To counter the harshly variable climates of the country, Iranians invented wind towers which still stand in various desert towns except in areas where the city was located in a valley or in places experiencing frequent violent storms.
Wind towers are an inseparable part of the architecture of central and southern Iran, namely Yazd, Kashan, Bam and villages on the Persian Gulf coast.
In desert areas houses are closely set together, high-walled and made of baked brick with small windows facing away from the sun to minimize heat and maximize shade.
In order to provide occupants with constant comfort, wind towers were built with a four-directional orientation to catch wind from all directions and guide it into the house.
Wind towers consist of four parts: the body containing shafts, air shelves which catch hot air and prevent it from entering the structure, flaps which redirect wind circulation, and a roof covering.
Wind travels through the shafts on top of the tower to reach the interior of the building. The air flow inside the structure travels in two directions, up and down.
The temperature difference between the interior and exterior of a building causes pressure variations which results in the creation of air currents.

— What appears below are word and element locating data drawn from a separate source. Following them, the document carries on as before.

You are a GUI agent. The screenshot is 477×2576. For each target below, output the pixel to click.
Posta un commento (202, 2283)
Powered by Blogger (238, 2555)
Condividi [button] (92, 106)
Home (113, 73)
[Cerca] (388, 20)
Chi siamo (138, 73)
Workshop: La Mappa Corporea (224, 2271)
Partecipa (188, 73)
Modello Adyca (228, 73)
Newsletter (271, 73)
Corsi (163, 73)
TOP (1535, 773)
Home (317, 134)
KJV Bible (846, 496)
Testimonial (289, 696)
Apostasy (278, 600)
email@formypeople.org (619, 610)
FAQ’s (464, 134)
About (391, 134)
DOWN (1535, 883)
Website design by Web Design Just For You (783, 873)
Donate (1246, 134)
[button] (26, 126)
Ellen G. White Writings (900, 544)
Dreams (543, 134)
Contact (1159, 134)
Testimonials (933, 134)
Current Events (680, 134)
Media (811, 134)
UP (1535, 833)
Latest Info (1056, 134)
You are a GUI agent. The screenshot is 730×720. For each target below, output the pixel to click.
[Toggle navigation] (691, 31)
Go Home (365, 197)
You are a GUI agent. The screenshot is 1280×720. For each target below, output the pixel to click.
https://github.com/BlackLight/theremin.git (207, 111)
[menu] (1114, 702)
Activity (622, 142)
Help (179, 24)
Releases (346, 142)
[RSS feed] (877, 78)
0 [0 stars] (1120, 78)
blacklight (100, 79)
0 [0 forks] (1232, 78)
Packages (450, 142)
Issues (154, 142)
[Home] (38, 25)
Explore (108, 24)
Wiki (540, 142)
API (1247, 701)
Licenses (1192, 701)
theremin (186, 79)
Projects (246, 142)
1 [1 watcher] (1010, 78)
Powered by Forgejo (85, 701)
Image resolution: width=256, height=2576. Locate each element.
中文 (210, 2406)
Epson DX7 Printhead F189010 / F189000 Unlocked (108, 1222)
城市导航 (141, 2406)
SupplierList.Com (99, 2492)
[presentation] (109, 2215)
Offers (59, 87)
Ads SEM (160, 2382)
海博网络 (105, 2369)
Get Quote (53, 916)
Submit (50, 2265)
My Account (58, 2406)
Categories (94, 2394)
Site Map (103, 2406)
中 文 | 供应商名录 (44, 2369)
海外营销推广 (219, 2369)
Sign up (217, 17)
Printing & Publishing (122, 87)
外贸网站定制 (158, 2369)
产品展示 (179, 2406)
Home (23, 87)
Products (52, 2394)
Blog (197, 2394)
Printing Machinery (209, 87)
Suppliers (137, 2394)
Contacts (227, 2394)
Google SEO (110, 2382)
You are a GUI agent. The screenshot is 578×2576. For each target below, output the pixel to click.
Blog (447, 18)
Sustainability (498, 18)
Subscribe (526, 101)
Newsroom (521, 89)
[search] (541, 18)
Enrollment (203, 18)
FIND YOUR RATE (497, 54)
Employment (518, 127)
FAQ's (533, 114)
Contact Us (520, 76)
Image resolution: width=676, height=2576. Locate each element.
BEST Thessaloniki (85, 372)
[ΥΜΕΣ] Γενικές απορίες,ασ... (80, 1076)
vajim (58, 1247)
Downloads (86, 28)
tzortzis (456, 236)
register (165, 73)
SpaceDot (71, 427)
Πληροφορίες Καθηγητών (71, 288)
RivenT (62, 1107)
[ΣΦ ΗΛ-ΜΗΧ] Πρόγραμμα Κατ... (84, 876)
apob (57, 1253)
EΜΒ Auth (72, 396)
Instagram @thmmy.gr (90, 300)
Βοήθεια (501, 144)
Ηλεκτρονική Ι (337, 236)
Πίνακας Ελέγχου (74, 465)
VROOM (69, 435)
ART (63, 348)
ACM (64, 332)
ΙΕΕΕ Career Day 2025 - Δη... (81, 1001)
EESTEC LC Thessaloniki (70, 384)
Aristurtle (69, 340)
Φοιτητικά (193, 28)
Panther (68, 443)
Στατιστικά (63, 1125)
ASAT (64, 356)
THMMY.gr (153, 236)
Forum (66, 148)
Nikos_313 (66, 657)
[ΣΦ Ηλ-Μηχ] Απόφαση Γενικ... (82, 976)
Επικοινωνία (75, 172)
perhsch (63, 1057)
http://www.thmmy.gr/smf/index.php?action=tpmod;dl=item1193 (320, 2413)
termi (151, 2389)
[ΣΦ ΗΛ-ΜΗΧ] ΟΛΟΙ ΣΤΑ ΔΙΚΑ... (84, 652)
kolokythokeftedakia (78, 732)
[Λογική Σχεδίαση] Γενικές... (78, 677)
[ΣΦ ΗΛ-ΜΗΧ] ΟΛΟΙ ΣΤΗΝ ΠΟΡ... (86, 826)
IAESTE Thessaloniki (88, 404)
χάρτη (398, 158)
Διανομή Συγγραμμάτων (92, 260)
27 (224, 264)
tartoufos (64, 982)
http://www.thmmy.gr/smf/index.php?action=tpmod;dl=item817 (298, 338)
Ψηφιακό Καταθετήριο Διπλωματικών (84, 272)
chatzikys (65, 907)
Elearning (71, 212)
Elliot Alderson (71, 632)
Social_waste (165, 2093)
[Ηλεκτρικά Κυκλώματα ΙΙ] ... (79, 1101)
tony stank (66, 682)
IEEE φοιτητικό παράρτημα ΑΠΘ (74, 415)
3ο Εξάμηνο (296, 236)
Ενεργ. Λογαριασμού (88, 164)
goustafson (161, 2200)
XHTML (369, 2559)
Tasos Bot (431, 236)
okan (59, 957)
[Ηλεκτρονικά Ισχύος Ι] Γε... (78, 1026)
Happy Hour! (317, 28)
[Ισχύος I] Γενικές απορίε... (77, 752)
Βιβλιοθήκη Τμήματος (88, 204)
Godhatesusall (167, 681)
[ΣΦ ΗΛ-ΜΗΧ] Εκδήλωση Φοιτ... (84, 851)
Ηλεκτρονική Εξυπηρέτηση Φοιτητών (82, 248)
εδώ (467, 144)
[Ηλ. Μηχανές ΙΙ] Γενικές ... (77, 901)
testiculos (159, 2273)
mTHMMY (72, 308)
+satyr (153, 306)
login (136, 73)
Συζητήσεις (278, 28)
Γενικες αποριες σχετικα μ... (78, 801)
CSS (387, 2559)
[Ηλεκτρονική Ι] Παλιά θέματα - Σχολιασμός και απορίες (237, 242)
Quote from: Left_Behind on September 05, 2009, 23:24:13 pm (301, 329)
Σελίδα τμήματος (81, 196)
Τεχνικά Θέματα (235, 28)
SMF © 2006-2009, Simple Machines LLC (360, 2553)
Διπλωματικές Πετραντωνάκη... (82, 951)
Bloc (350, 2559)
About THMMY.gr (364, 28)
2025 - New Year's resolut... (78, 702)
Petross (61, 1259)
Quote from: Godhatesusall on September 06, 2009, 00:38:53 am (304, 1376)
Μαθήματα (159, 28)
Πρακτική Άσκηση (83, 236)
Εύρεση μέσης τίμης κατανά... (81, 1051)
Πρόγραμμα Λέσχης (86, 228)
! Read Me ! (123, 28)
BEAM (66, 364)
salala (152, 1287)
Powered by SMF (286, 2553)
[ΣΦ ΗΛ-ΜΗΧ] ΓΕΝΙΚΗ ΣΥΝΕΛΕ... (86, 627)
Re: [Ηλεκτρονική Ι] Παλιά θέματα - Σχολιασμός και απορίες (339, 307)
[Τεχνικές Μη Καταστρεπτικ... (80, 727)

In cities where the wind blows only from one single direction, only one of the shafts operates to receive the breeze and the other three work as air outlet passages.
There are three types of wind towers:
1- The most elementary type of wind tower was built over cellars and underground water reservoirs known as ab-anbar.
These cellars kept food refrigerated and also served as sitting rooms where people could remain cool on hot summer days.
In hot climate cities, one to six wind towers were used to cool the water. They prevented stagnant air and the formation of dew or humidity inside, resulting in pure, clean and cold water all year round.
2- The second type transferred the flow into the basement where it hit damp walls and its humidity increased while its temperature decreased. The flow could be directed into other rooms using valves.
3- The third type of wind tower was taller and mainly used in multi-roomed one-story buildings. A dome-roofed hall under the tower helped ventilation.
Decorated with tiles or patterned or painted bricks, wind towers make full use of the elements of Iranian architecture, prompting passers-by to admire their beauty.
Among the country’s famous wind towers are the historical Borujerdi house’s tower and the Abbasian Badgir in Kashan.
The Dowlatabad garden wind tower in Yazd, presumably the world’s tallest, is said to be 250 years old and about 33 meters high. It is surrounded by intricately hand-carved wooden lattice panels and stands atop the Dowlatabad cistern.
Another noteworthy wind tower is the 26-meter tall Emarat-e Badgir (wind tower monument) which is located in the eastern part of the compound of Tehran’s Golestan Palace, once the Qajar royal complex.
The tower, elaborately decorated with blue, yellow and black tiles, is built on top of a lavabo (howzkhaneh).
Wind towers display the compatibility of human-built architectural designs with the natural environment and the ingenuity of Iranian engineers.
Following the introduction of western architecture, traditional structures such as wind towers gradually became part of the past though many still remain in use.
With today’s growing emphasis on reducing energy consumption, modern architecture can make use of traditional Iranian methods to utilize air currents and evaporation in cooling and air-conditioning living quarters.